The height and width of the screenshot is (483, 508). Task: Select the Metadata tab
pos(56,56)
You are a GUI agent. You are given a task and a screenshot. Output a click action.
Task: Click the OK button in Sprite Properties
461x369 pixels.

▸ GIVEN INSTRUCTION: Rewrite the records above as a JSON list of strings, one string per line, leaving out any blank lines.

▸ TASK SOLUTION:
[
  "The height and width of the screenshot is (483, 508). Task: Select the Metadata tab",
  "pos(56,56)",
  "You are a GUI agent. You are given a task and a screenshot. Output a click action.",
  "Task: Click the OK button in Sprite Properties",
  "461x369 pixels."
]